Click on this link to enlarge the image. And please tell me you’ll never do this. I can’t think of anything a guy would love LESS than a gross old thong as a hair tie.
The editors must be laughing their asses off when they print this stuff, no? There really are no words.
Tags: hair






































9 Comments
Cosmo is all about pleasing your man while sparing your self-respect! This is just gross!
I think the Ed In Chief had a stroke that day and this missed the Subs. The paper also looks like it’s from the 70′s——-and shall we assume this isn’t a USED thong that you “whipped” out right? Jesus………talk about needing a good shampoo recommendation page to follow. Blechhhhhh.
Totally agree with Jodi, at least when it comes to this story. Seriously, what smart, self-assured woman needs to put a thong in her hair to impress some guy? And who wants a guy that would be impressed by that??

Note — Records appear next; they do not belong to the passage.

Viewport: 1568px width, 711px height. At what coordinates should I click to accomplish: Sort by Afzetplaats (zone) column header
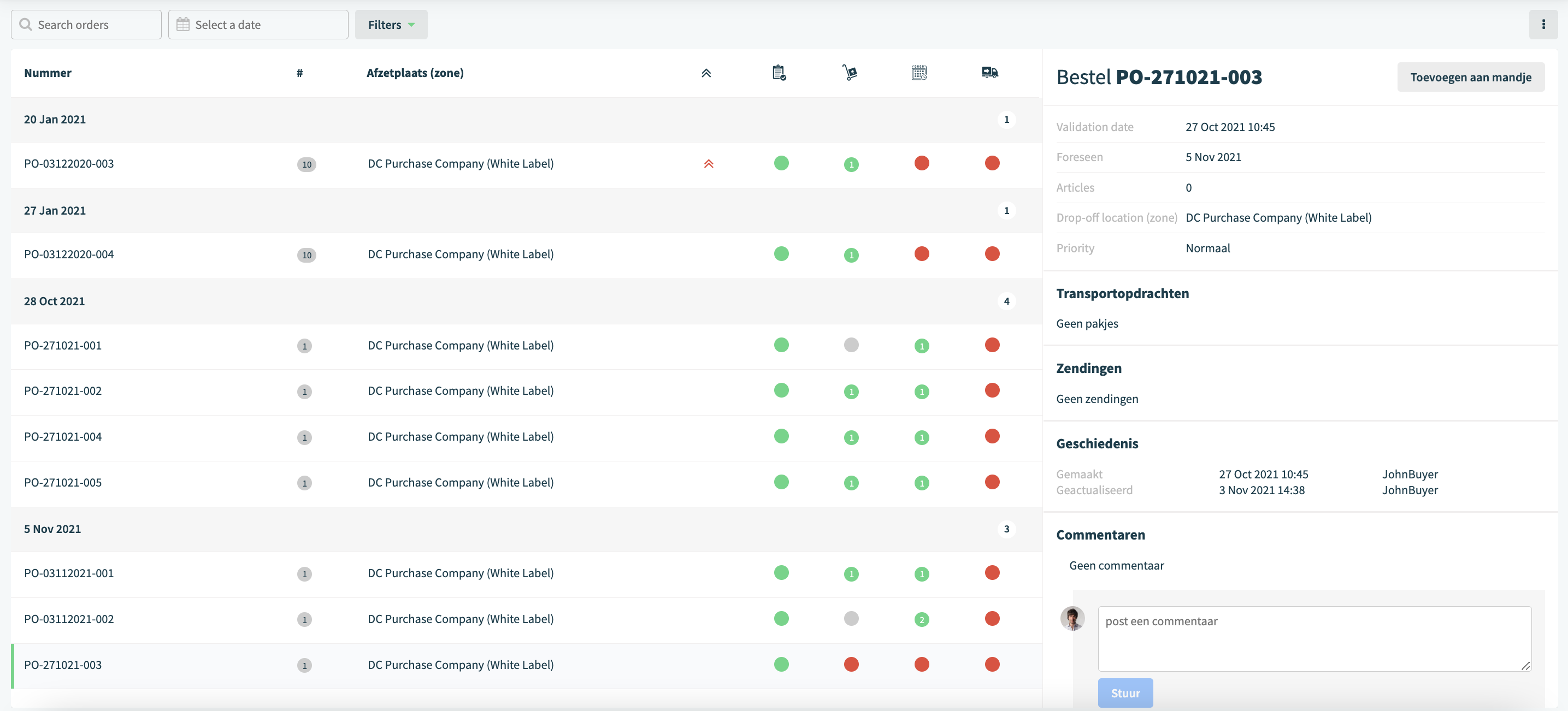(415, 73)
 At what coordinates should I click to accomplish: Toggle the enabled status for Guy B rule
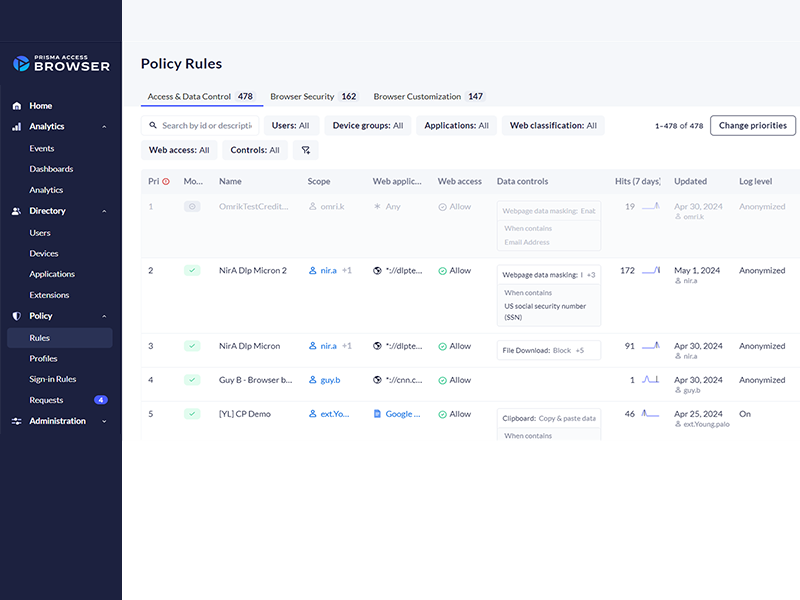coord(192,380)
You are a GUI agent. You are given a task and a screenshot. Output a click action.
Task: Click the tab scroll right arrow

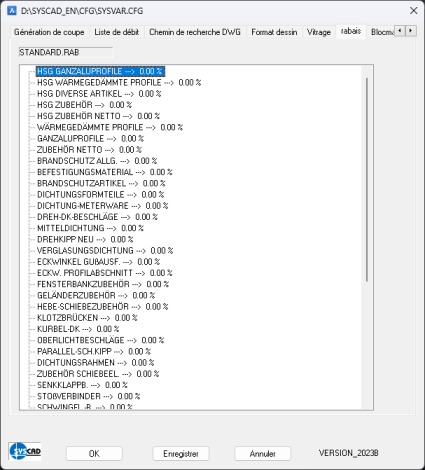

I don’t even know what to say about this – it doesn’t even make SENSE! It’s like a Twilight Zone suggestion, you know? Sheesh.
Hahaha! I love the deck. If i’m stranded in the middle of the woods, I assure you the last thing on my mind would be impressing a guy with thong-in-hair origami skills.
even the frattiest of guys can’t actually be turned on by a thong-as-hair-tie, right? RIGHT?!
Even funnier would have been if they had had this woman go out on the street and solicit guys’s opinions on the thong-as-hairtie…..I mean, how can they stand behind that headline – “Fun little tricks that guys love”?
I sent this link to every person i know – hahah, still laughing!
Well at least it’s your thong and not his!
Not that I know any guys that wear thongs, obviously.